Gene expression is not only based on DNA sequence information, but is also tightly regulated by the deposition of molecular marks that target genes for activation or silencing. Furthermore, the position of a gene within the cell nucleus may influence its expression, as many non-membranous nuclear compartments exist that are enriched for particular transcription and processing factors. Namely, it has been suggested that all transcription occurs within foci of RNA polymerase, and therefore genes must associate with these foci to become active. Conversely, the proximity to DNA-dense, heterochromatic regions, such as the nuclear periphery and centromeric clusters, has been correlated with gene silencing in mammals. Finally, long-range interactions between genes within the same chromosome or across different chromosomes have been shown to occur and may have a role in gene regulation.

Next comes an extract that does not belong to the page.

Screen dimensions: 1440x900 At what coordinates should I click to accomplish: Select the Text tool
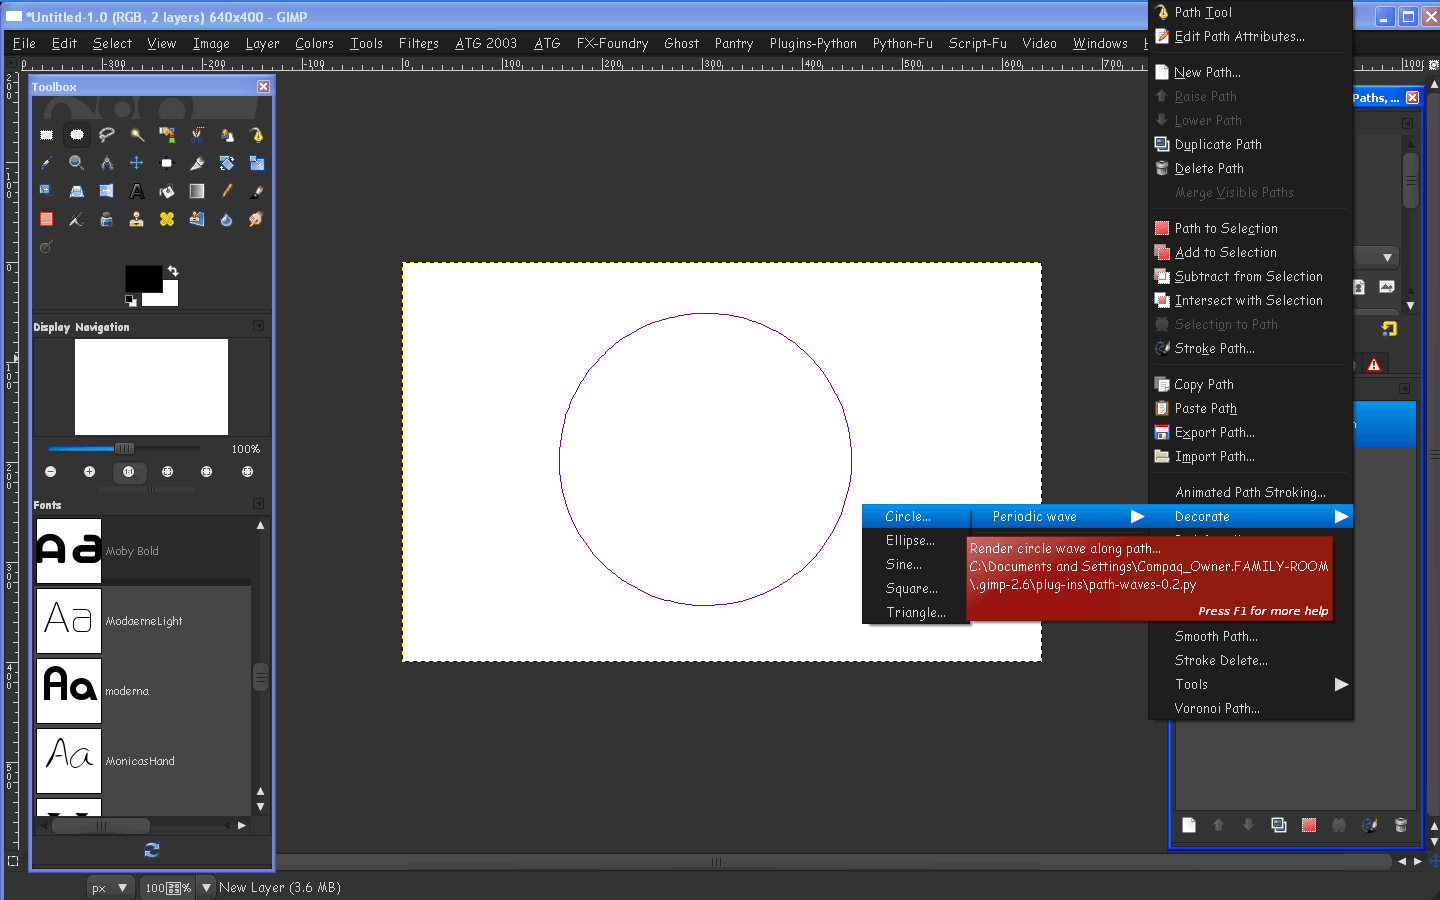(137, 191)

To detect non-random, potentially functional, associations between genes and nuclear landmarks, good controls that highlight the non-randomness of the event are critical. However, controls are often far from ideal or hard to find, and a simple computational model that would yield the basal, random level of association would be desirable.

I have developed different computational models on ImageJ that aim to generate randomly positioned genetic loci to help assess whether the experimental measurements are non-random. Most of these models use experimental nuclear shapes to define spatial boundaries, i.e., they use the nuclear counterstaining as a ‘canvas’ for the computer-generated loci. This makes the models cell-type-independent, which is particularly advantageous given the distinct nuclear morphologies landscapes of different tissues and cell lines. Staining of other nuclear structures can be used to impose restrictions in the positioning of the loci (e.g., to exclude loci from nucleoli). I also developed a different, image-independent model that is useful to test a set of minimal assumptions that explain non-random distances between two different genomic loci.

These models were used in different systems to test whether distances between gene loci and transcription factories, centromeric clusters or the nuclear periphery were non-random. The models also tested the non-randomness of distances between two different gene loci and whether preferential radial positions of specific loci within the nucleus could justify non-random distances between them.

Nucleus, transcription, centromere, random model

Miguel Branco

MRC Clinical Sciences Centre, London, UK / The Babraham Institute, Cambridge, UK


Short Biography   
I graduated in Biochemistry in 2003, in Portugal, during which I started my research career and published my first paper. I then went to London to do my PhD at the MRC Clinical Sciences Centre, with Dr. Ana Pombo. I investigated the role of the spatial organisation of the genome in nuclear function, particularly in transcription. This involved extensive microscopy and image analysis, and it was during this time that I started developing my own analysis tools using ImageJ, and also designing models using both ImageJ and Matlab. During my PhD I published three more first-author papers, two reviews and a book chapter. I'm now working at The Babraham Institute with Dr. Wolf Reik, on the epigenetics of lineage specification during mouse embryogenesis.